4. As regards the second question, it was submitted by learned Counsel on behalf of the assessee that all the three conditions required by the Finance Department Notification had been satisfied in this case and the assessee was entitled to ask that the amount of Rs. 40,800/- should be excluded for the purpose of taxation and the benefit mentioned in the Finance Department Notification should be given to the assessee. The argument is based upon the notification of the Finance Department, dated 21st of March, 1922, as amended by another notification of the same department dated 24th March, 1928, which is to the following effect :

''The following classes of income shall be exempt from the tax payable under the said Act, but shall be taken into account in determining the total income of an assessee for the purposes of the said Act :
1. Sums received by an assessee on account of salary, bonus, commission or other remuneration for services' rendered, or in lieu of interest on money advanced, to a person for the purposes of his business, where such sums have been paid out of, or determined with reference to, the profits of such business, and by reason of such mode of payment or determination, have not been allowed as a deduction taut have been included in the profits of the business on which income-tax has been assessed and charged under the head 'business' :
Provided that such sums shall not be exempt from the payment of super-tax unless they are paid to the assessee by a person other than a company and have already been assessed to super-tax. (Finance Department Notification No. 878-F, dated 21st March, 1922, as amended by Notification No. 8, dated 24th March, 1928).
X X X X "
It is evident that three conditions must be satisfied before the assessee is entitled to the benefit of this notification. In the first place, it must be proved that the sum was received by the assessee as salary, bonus, commission or other remuneration for services rendered. Secondly, it must also be established that the sum was paid to the assessee "out of, or determined with reference to, the profits of such business". Thirdly, it must be shown that the amount has not been deducted from the company's assessment.
We agree with the learned Counsel for the assessee that the first and the third conditions have been satisfied; but we do not agree that the second condition has been satisfied by the assessee in this case. On this point the learned Counsel referred to the order of the Appellate Assistant Commissioner at page 8 of the paper-book, where the Appellate Assistant Commissioner states that "the increase was sanctioned after three months of the close of the accounting period when the trading results were known, and the effect was given to this increase from the beginning of the year and there is reasonable ground for the presumption that the increased payment was a device for avoidance of tax and was not a bona fide expenditure." But this portion of the order of the Appellate Assistant Commissioner is not of much assistance to the argument of the assessee because there is nowhere a finding that the sum was paid to the assessee out of the profits of the business or that the amount was determined with reference to the profits of the business. Merely because the amount was sanctioned after the accounting period, it cannot be legitimately inferred that the amount was paid out of the profits of the business or the amount was determined with reference to the profits of the business.
There is hence no material to support the argument addressed on behalf of the assessee that the second condition mentioned in the Finance Department Circular had been satisfied in this case. On the other hand, we agree with the finding of the Accountant Member, Mr. Narayana Row, in his order that the second condition has not been satisfied and that the assessee is not entitled to exemption of the tax with respect to the amount of Rs. 40,800/- for all the three assessment years.

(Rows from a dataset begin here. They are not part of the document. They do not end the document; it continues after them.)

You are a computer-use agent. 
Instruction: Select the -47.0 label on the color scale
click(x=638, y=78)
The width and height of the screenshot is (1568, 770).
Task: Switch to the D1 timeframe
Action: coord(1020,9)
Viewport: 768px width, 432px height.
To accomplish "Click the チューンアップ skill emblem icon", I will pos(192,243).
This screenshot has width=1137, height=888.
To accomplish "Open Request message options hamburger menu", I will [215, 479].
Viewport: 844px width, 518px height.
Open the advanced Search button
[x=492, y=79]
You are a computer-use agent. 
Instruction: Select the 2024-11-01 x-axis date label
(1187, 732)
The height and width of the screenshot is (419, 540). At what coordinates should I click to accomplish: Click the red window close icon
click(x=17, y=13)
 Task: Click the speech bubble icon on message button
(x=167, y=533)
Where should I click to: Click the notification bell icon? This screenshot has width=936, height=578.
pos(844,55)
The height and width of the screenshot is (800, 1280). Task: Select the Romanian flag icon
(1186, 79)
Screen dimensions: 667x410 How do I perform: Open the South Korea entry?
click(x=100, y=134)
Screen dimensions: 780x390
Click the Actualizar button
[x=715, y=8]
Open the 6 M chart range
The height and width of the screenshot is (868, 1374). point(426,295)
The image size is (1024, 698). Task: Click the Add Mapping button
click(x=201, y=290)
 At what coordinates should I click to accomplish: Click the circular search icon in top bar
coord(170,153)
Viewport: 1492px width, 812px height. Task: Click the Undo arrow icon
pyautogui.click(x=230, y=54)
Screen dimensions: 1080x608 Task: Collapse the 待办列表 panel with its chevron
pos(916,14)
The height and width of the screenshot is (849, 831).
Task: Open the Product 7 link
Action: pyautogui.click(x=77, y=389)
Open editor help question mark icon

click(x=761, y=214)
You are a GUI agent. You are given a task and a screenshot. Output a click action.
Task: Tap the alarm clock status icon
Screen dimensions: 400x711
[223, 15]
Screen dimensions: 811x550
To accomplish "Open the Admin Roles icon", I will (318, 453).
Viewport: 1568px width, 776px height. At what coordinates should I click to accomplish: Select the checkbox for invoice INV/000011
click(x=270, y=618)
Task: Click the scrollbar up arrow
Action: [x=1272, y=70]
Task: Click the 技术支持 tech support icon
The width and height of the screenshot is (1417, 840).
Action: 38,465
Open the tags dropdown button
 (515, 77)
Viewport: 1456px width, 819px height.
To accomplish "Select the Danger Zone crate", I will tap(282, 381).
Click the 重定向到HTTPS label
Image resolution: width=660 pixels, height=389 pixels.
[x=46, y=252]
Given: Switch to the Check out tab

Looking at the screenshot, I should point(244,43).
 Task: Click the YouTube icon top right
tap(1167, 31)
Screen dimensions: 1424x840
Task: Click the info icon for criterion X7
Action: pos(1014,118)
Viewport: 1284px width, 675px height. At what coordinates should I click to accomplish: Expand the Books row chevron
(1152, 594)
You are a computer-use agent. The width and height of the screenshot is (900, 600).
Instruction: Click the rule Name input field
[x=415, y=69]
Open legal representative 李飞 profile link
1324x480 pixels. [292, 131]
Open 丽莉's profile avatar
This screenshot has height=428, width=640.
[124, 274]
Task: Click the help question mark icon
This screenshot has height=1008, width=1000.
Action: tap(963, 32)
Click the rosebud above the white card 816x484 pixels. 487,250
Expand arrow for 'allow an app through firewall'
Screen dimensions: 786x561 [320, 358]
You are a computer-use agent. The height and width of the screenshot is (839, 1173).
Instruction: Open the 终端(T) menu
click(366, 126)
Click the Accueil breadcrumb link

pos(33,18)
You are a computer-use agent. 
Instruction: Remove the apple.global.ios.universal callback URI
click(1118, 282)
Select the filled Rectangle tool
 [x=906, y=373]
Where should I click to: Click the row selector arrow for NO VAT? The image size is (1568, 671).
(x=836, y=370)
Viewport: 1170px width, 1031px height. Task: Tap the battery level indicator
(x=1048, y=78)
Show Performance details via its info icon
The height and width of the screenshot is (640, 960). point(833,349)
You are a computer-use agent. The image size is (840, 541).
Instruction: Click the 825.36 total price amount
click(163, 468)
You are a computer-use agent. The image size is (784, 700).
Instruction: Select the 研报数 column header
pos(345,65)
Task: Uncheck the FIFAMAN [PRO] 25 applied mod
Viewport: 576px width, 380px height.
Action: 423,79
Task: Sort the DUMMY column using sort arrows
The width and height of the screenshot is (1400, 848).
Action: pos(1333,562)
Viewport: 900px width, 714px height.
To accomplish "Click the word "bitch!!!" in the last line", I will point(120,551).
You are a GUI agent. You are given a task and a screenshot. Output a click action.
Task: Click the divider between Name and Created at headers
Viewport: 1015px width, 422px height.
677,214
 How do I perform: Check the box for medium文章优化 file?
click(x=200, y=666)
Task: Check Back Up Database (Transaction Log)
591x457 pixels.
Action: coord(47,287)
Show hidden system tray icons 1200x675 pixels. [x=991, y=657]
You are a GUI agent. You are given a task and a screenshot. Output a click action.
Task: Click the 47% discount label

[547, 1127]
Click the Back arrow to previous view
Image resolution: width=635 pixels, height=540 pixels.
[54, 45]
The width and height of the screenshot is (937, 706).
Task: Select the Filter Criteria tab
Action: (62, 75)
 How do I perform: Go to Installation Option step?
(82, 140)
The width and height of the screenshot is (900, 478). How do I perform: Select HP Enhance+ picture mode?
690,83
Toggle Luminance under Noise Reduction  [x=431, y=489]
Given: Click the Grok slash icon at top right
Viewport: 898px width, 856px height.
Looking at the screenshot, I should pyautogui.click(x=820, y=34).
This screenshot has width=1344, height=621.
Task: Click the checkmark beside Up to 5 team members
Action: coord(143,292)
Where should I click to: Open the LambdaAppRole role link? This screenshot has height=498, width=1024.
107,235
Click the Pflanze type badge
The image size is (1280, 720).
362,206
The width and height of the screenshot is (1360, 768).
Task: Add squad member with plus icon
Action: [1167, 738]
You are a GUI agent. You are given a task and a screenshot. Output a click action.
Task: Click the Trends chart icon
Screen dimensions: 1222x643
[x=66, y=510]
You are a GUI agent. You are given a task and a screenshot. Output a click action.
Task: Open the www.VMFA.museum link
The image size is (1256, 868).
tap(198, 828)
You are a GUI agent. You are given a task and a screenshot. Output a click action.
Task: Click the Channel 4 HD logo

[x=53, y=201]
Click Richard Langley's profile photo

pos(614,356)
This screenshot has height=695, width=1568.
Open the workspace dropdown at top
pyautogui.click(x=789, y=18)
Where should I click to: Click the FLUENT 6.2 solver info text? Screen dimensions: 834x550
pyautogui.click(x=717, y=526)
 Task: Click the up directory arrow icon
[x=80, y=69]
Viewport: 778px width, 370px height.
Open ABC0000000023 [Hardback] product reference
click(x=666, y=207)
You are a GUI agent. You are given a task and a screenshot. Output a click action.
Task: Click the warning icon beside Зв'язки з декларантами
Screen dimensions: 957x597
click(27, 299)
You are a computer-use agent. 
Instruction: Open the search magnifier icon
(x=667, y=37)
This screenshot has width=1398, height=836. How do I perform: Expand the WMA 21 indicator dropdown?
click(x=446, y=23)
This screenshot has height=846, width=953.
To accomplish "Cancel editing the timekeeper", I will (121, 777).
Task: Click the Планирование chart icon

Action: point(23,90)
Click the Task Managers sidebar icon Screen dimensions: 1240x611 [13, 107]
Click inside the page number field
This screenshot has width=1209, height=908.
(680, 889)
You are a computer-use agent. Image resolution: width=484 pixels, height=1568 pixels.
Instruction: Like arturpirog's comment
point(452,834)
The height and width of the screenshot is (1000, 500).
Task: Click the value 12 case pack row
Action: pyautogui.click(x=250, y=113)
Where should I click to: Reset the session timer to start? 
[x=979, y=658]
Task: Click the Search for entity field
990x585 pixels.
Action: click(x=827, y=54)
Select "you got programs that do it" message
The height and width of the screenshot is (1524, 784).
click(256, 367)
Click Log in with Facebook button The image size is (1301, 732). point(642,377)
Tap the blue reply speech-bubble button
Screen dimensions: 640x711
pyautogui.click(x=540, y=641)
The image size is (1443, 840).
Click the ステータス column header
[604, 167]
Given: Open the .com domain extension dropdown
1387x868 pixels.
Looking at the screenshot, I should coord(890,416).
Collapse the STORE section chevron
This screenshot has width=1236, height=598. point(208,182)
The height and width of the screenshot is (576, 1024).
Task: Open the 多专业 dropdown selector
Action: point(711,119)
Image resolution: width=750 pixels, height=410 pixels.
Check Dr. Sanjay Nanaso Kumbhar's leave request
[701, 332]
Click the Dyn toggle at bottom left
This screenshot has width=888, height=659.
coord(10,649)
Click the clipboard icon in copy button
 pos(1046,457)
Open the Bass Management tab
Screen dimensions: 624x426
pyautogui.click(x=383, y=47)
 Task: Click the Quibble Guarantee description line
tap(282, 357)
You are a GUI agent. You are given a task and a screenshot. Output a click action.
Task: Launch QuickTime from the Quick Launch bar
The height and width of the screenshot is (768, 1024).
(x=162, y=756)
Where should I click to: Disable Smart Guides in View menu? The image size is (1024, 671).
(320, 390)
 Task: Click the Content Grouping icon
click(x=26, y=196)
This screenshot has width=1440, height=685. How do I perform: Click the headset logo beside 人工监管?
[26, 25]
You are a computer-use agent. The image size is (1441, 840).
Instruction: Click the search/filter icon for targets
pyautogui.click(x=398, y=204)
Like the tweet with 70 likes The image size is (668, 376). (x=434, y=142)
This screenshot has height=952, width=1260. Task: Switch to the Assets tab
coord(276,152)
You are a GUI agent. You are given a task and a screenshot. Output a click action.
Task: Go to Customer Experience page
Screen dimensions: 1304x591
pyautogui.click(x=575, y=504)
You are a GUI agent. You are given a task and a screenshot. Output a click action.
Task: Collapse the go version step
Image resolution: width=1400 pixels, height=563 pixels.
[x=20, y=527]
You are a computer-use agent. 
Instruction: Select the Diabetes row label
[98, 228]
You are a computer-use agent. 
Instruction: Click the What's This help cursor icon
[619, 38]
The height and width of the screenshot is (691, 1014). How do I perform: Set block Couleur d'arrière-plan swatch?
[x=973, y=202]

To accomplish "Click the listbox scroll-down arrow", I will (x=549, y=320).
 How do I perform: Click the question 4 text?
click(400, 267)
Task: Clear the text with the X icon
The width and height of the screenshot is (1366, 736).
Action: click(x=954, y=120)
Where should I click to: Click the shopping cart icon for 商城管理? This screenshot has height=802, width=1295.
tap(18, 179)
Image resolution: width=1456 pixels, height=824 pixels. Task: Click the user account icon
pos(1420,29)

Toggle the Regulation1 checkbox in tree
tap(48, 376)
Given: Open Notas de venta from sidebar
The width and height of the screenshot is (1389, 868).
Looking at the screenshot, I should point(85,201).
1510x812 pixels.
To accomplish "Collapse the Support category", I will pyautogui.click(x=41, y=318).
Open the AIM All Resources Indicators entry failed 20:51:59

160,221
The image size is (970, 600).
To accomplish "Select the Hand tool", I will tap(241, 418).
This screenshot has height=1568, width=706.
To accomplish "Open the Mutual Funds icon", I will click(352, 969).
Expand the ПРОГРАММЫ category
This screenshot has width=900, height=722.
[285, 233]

5. For these reasons we answer the second question also against the assessee and in favour of the Income-tax Department and hold that the amount of Rs. 40,800/- is not exempt from income-tax under the Finance Department Notification dated 21st March, 1922, as amended by another notification of the same department dated 24th March, 1928.

6. The assessee must pay the costs of this reference. Hearing fee Rs. 250/-.